October 1, 2025 – “October. This is one of the peculiarly dangerous months to speculate in stocks. The others are July, January, September, April, November, May, March, June, December, August, and February,” Mark Twain wrote in his 1894 novel Pudd’nhead Wilson.

To the best of my knowledge, Twain did not write a similar maxim regarding the credit markets. But given recent credit market dislocations, perhaps he should have.

It is often said that “credit leads, and equities follow,” in terms of interpreting economic signals and their market implications. Historically, market prognosticators have leaned toward the notion that credit is the smart money, while equities are the speculative or hot money.

Ergo, it begs the question – when reading the tea leaves, what is an investor to do when different segments of the credit markets are communicating conflicting signals?

Currently, there are conflicting signals in the credit markets across sub-investment grade and leveraged credit, which, for comparative purposes, can be represented by four large and liquid market indexes:

  • Broadly syndicated loans (BSLs)
  • U.S. regional bank stocks
  • High-yield bonds
  • Business Development Companies (BDCs) / liquid private credit
Back in April, all four of these credit segments traded down, forecasting a U.S. recession, and therefore challenging economic conditions that could pressure credit conditions due to the liberation day tariffs. Over the subsequent months, all four segments recovered as recession odds dissipated. However, a gap has opened up over the past two months, indicating conflicting market forecasts.

Source: Bloomberg
Legend: White line – Liquid private credit; Orange line – High yield bonds; Yellow line – Regional bank stocks; Red line – Leveraged loans

 

On one hand, the junk bond, BSL, and regional bank markets have rebounded, more than recovering their April losses, indicating benign credit conditions and low U.S. recession odds. Conversely, the BDC / liquid private credit market has declined substantially, particularly over the past two-and-a-half weeks, signalling high U.S. recession odds and widespread defaults among private-equity backed companies. Note that approximately 85% of BDC loan portfolios are to sponsor-backed companies at an average loan-to-value of around 40%. Therefore, the significant and widespread price weakness and Net-Asset-Value discounts within the BDC secondary market pricing imply massive losses for private equity funds. Meanwhile, popular private equity evergreen funds have only shown consistent positive monthly returns this year. Also, BDC loan portfolio fundamentals have held up year-to-date through the second quarter.

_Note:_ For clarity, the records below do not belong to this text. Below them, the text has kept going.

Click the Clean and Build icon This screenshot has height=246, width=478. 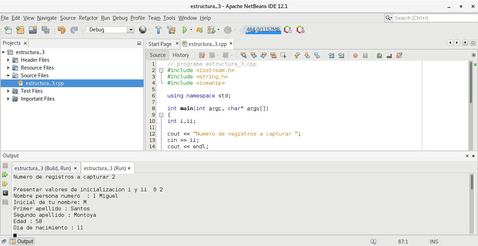pyautogui.click(x=171, y=30)
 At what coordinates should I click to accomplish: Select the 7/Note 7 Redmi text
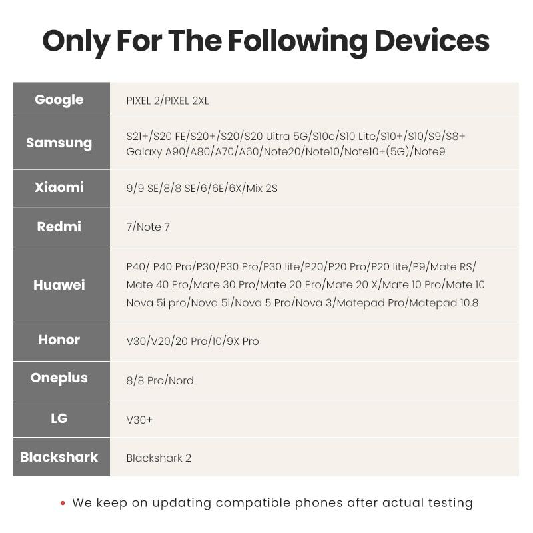(148, 227)
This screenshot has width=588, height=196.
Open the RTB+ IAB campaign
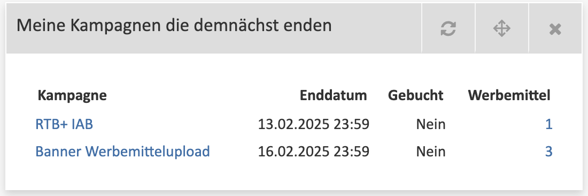64,124
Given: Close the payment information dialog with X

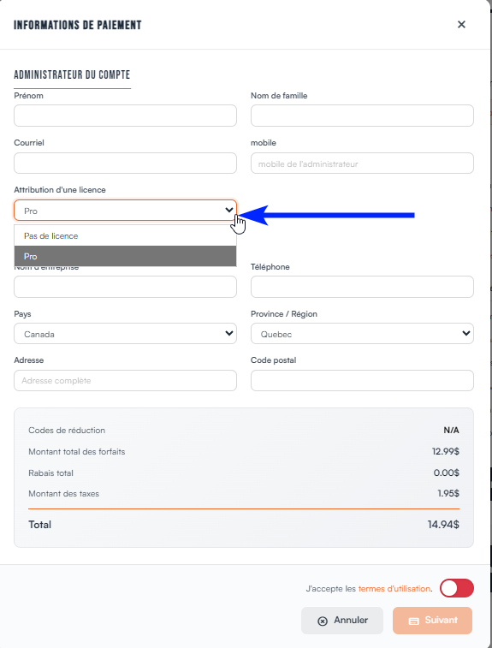Looking at the screenshot, I should tap(461, 25).
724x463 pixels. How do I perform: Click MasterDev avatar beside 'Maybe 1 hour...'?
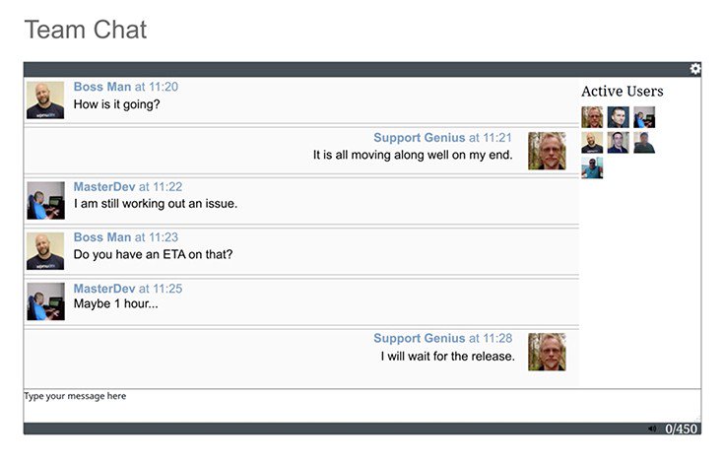click(x=45, y=301)
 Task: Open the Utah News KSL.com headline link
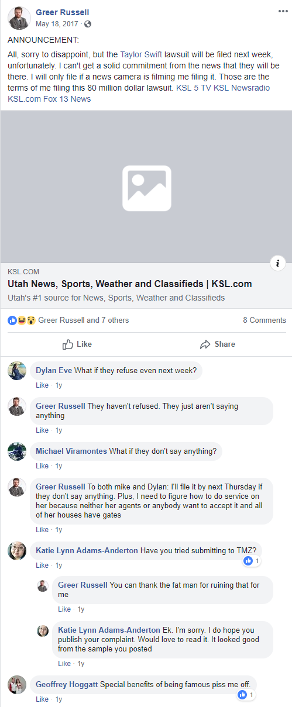click(130, 284)

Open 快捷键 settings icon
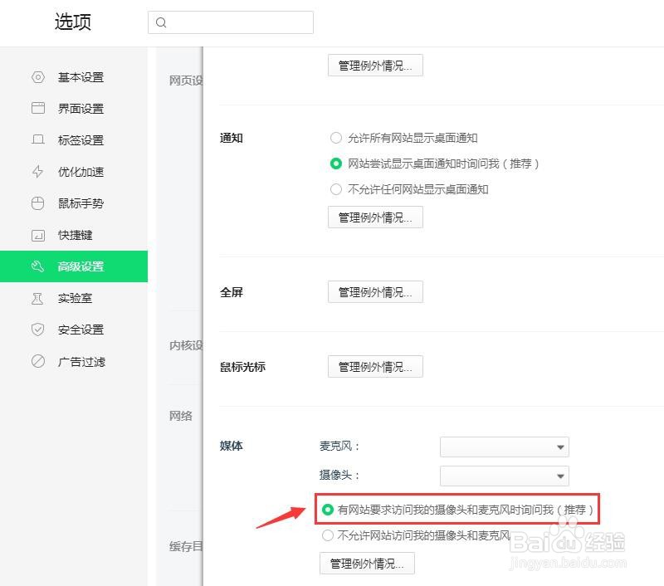click(x=38, y=235)
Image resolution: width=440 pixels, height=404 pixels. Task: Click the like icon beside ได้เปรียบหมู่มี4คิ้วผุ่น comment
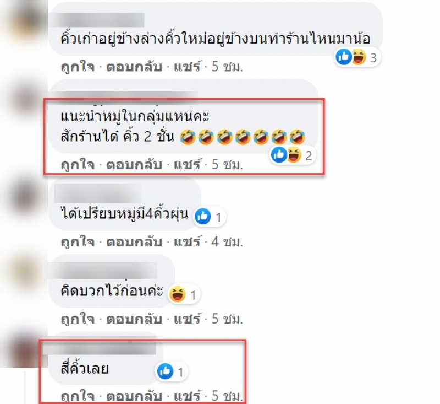(202, 217)
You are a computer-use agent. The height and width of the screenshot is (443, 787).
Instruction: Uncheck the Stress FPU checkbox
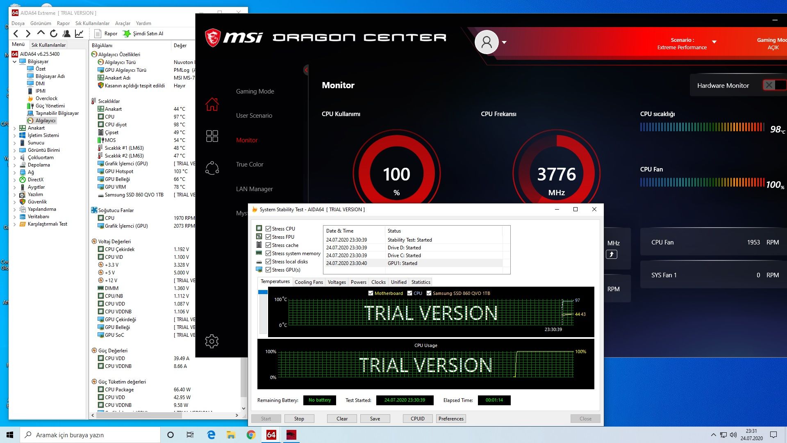point(268,237)
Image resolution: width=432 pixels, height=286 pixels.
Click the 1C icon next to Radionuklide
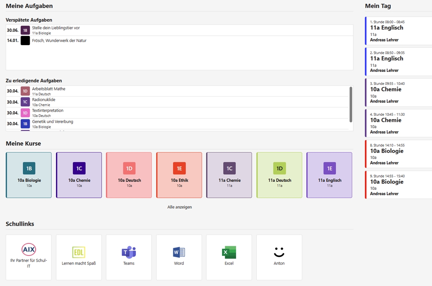tap(25, 102)
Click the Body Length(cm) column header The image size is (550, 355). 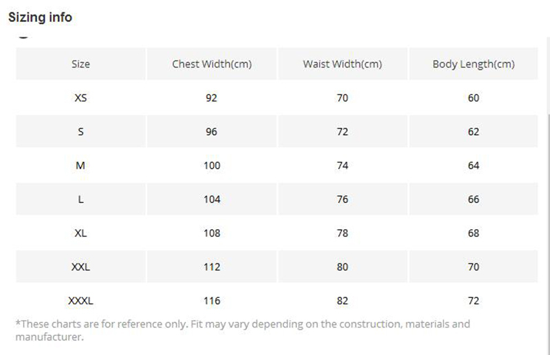coord(474,64)
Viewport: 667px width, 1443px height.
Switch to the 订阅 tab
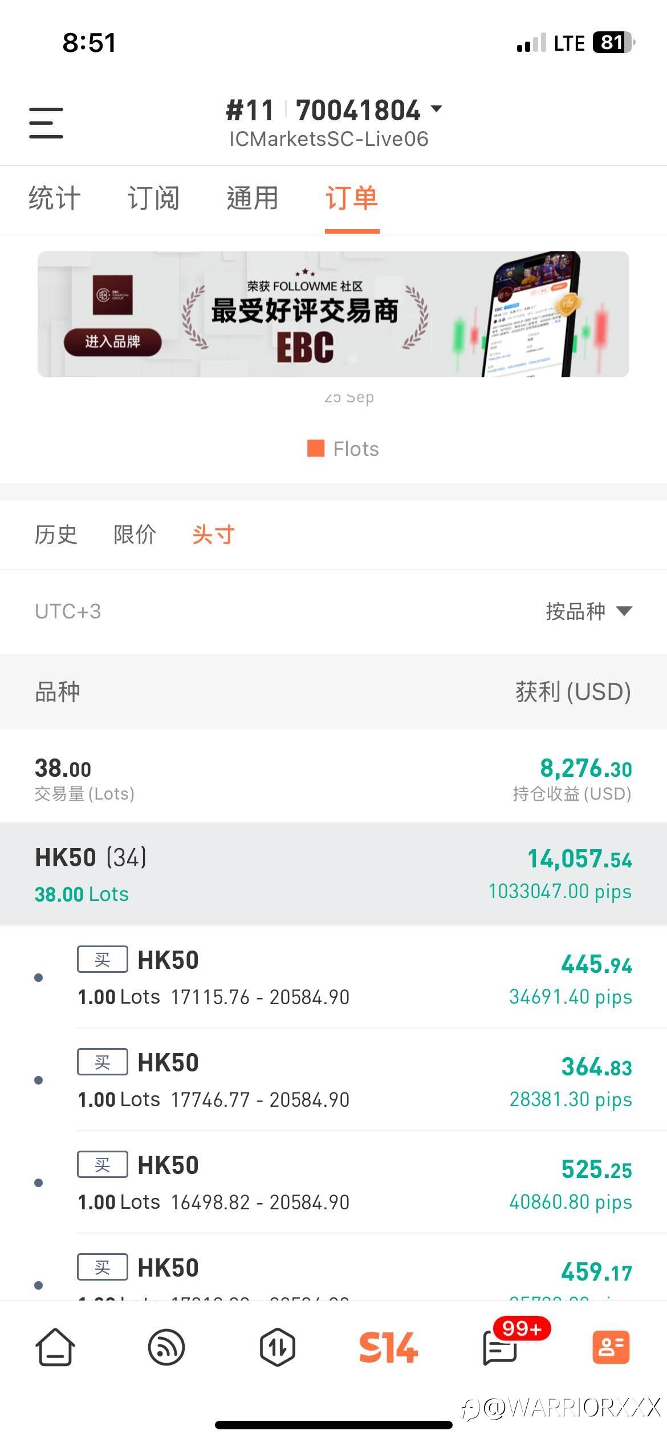pos(153,199)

Moreover, as high-yield bond spreads have compressed to multi-decade lows, yields on listed BDCs have surged. With the recent negative sentiment and drawdown in the liquid private credit sector, yields have risen to an average of nearly 14%, matching April’s peak.

Currently, 80% of listed BDCs trade at a discount to NAV, with the median liquid private credit fund trading at 81 cents on the dollar. They were trading at a premium, on average, as recently as February of this year.
Lastly, another conflicting indicator is the enormous inflows into unlisted BDCs, which investors purchase at 100 cents on the dollar. Year-to-date, approximately $10 billion per quarter has been flowing into nontraded BDCs, indicating a voracious appetite for private credit loan pools at 100% of NAV.

Note: “Mag 7” and “Big 10” refer to the top 7 and 10 unlisted BDCs, respectively

 

Meanwhile, listed BDCs, which often have meaningfully similar loan portfolios compared to their unlisted brethren, are mired in a bear market, with funds managed by leading firms trading at 75 to 95 cents on the dollar (compared to 100 cents for their unlisted sister funds). Market historians would be right to note a similar dynamic between public REITs and private REITs that occurred several years ago.

Who will be proven right? Are BSLs, junk bonds, and regional bank stocks too bullish in their economic forecasts of favourable credit conditions and no recession? Or is the publicly-traded BDC market, which is pricing in widespread credit deterioration and private equity company defaults along with rapidly increasing loan non-accruals, too bearish?

Either way, there could be an opportunity for investors, particularly for those allocated to the unlisted BDC space, who can redeem at 100 and buy in the liquid market at 75-95.